[Source data]
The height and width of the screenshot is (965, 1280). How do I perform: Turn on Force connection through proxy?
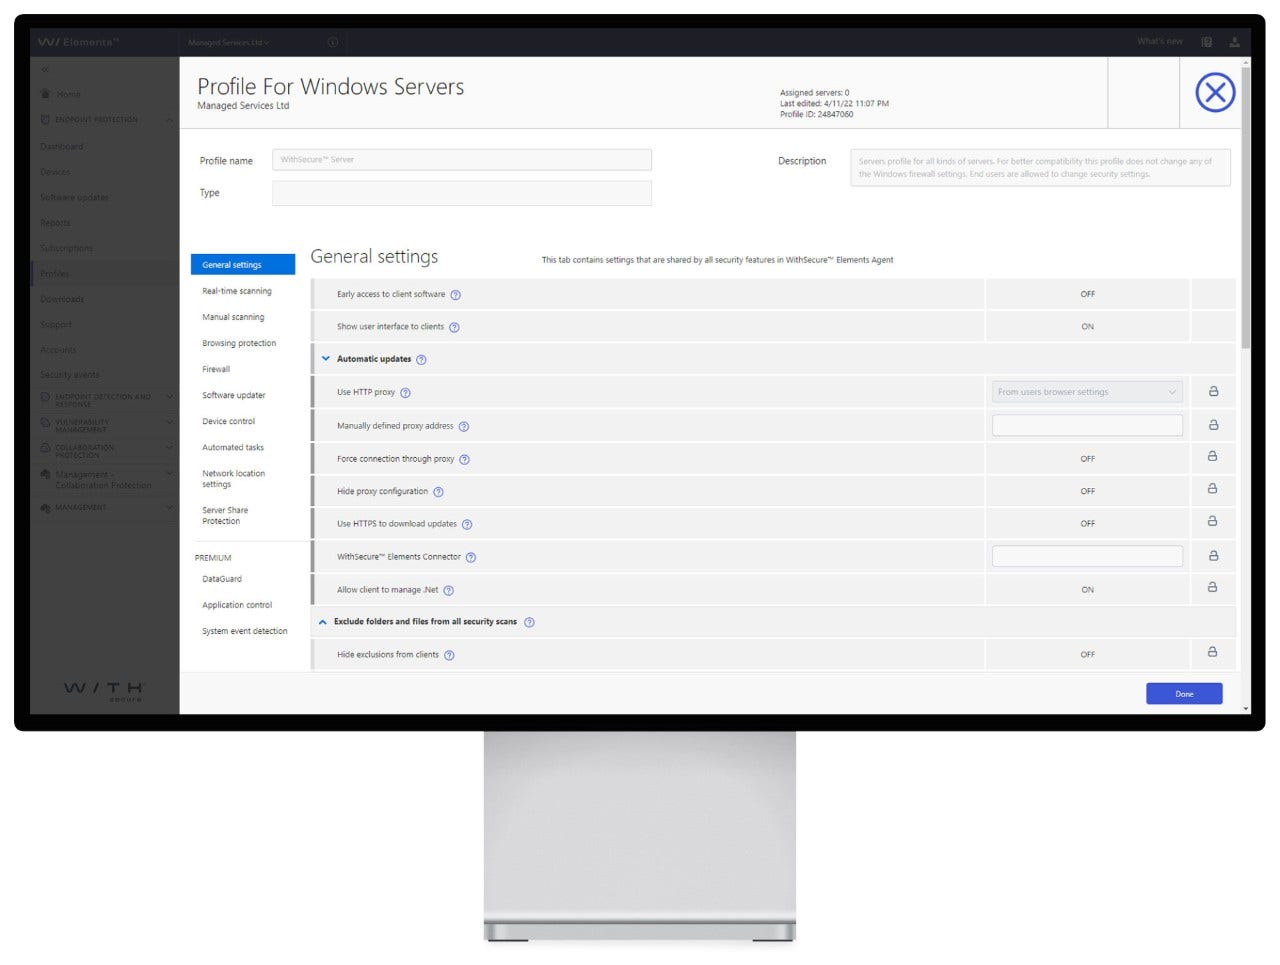(1087, 458)
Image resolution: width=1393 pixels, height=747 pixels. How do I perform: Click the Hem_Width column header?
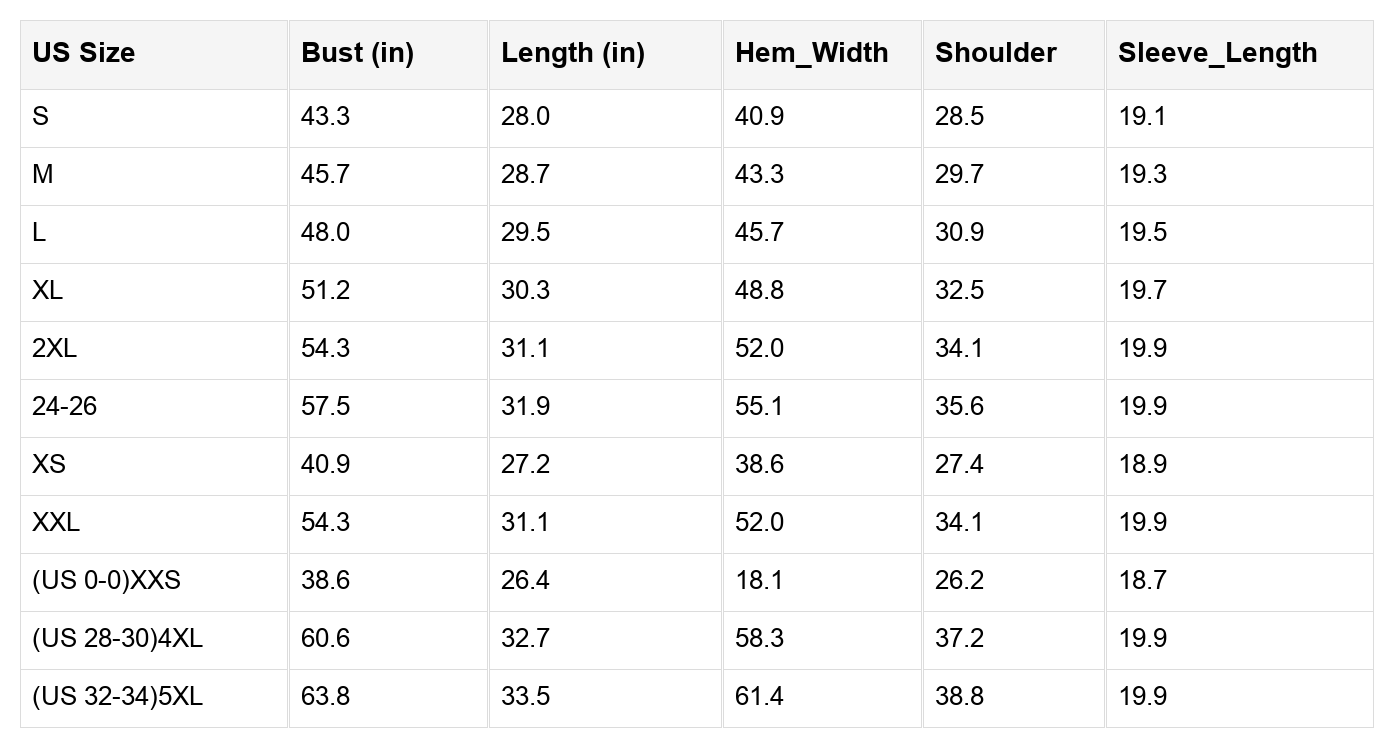[x=811, y=53]
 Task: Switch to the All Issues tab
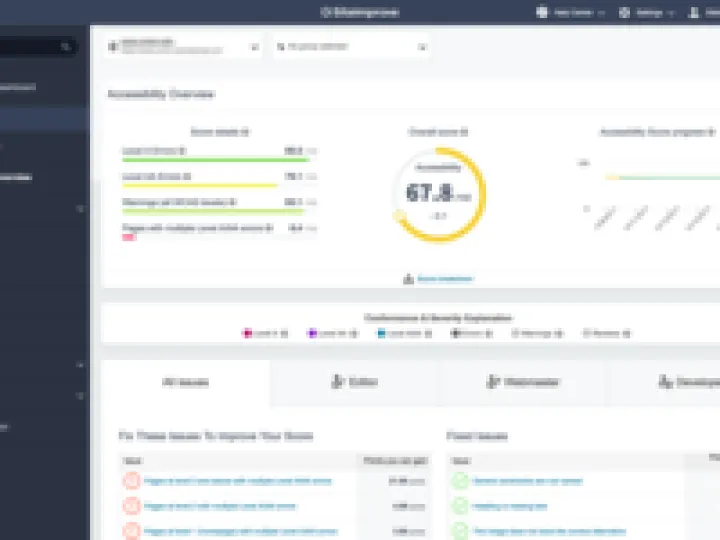tap(185, 382)
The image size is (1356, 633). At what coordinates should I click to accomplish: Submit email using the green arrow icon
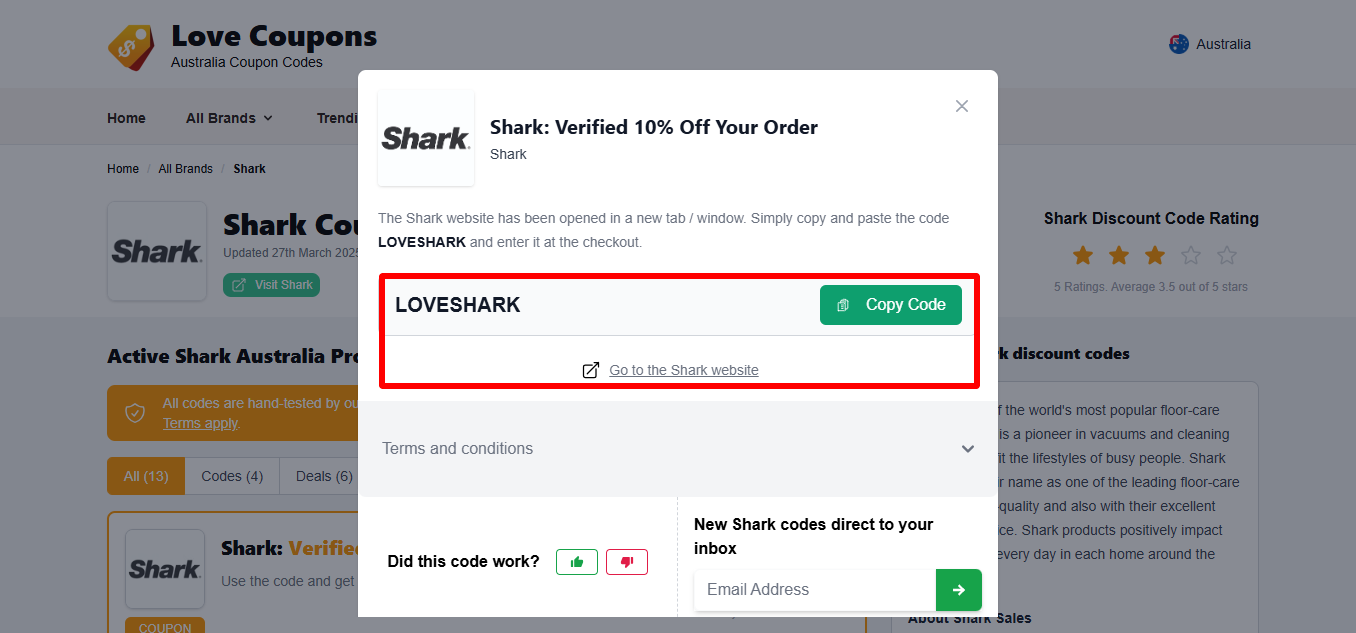point(958,590)
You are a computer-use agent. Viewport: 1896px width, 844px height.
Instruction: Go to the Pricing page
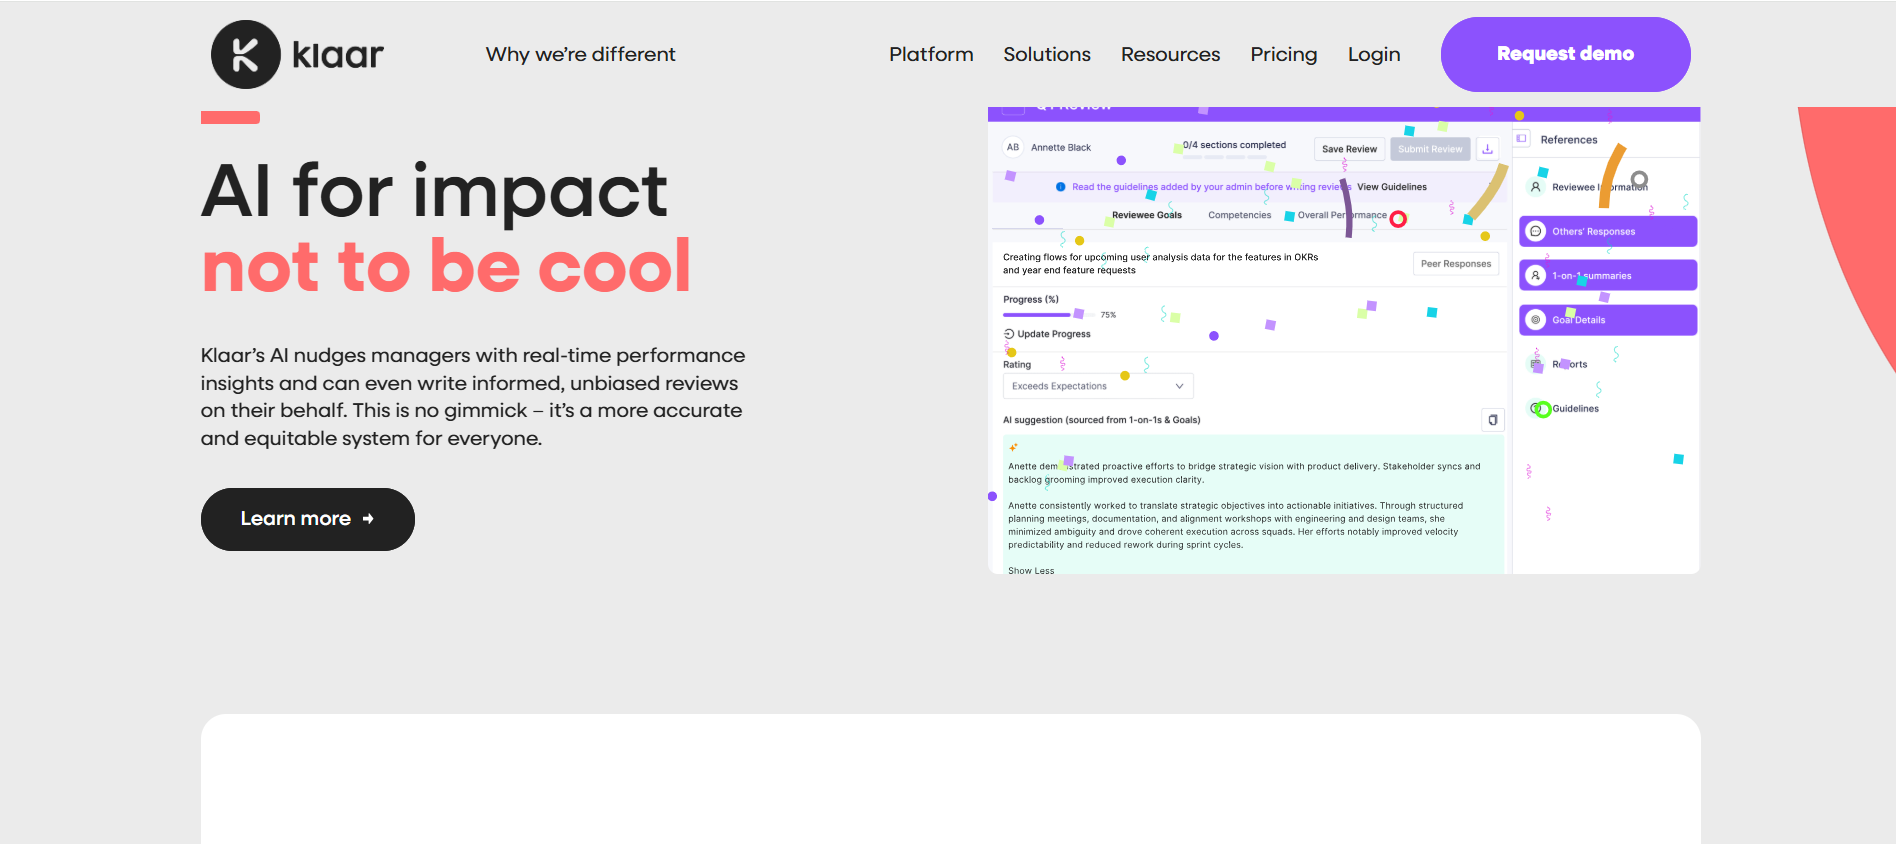[1283, 55]
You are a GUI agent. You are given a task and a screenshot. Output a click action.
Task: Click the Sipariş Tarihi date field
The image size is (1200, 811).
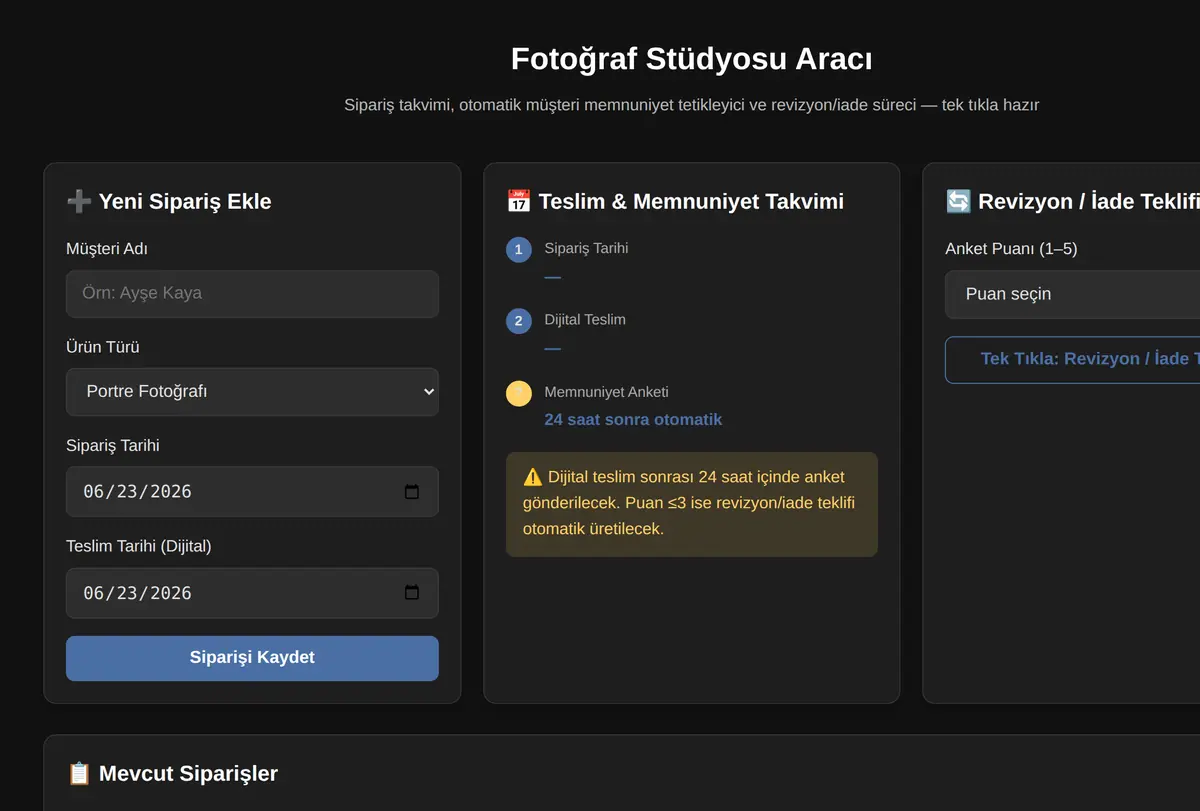point(252,492)
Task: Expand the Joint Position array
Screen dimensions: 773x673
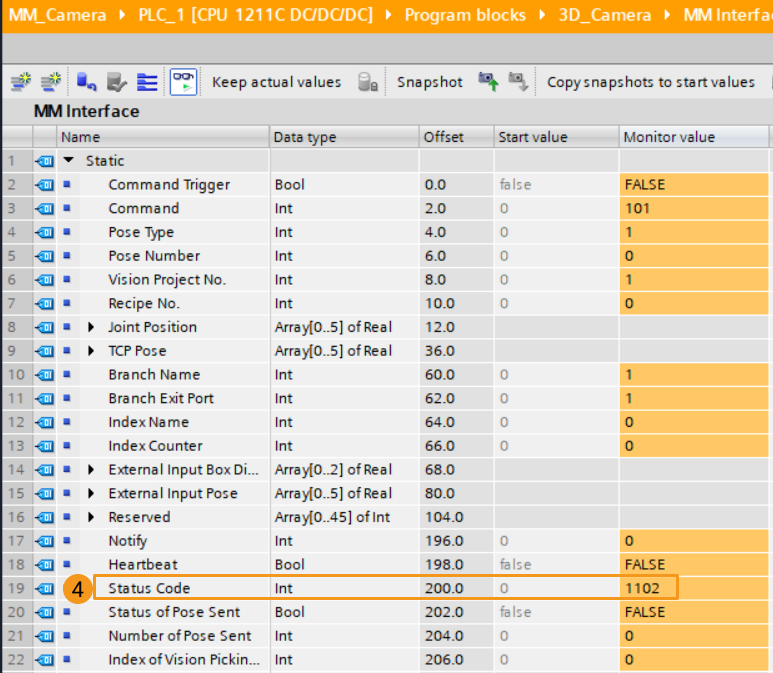Action: pyautogui.click(x=92, y=327)
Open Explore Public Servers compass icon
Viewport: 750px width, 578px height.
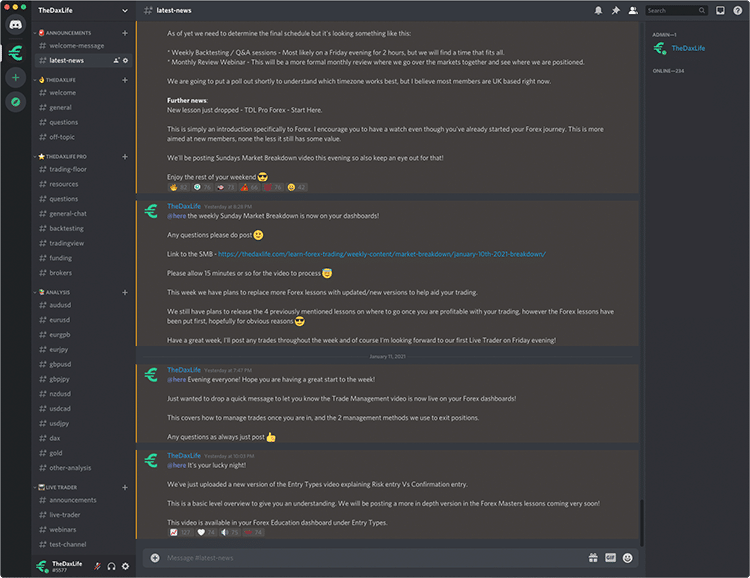16,102
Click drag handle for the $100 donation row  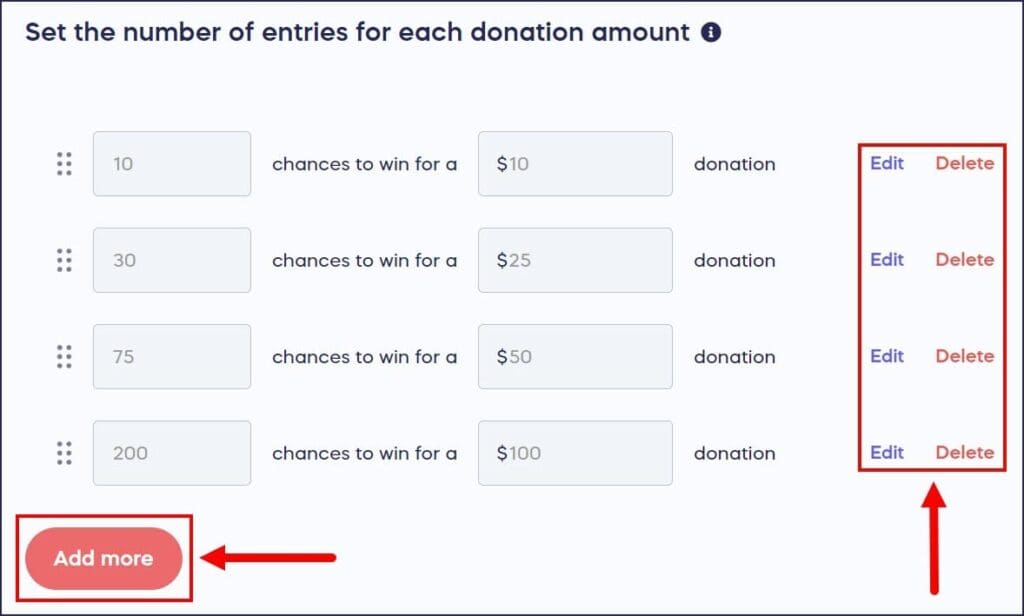point(64,453)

**What is being asked**
Find "agent" in the preceding records. Copy each line that holds it.

**Result of the task**
You are a computer-use agent. Viewport: 1896px width, 844px height.
You are a GUI agent. You are given a task and a screenshot. Output a click action.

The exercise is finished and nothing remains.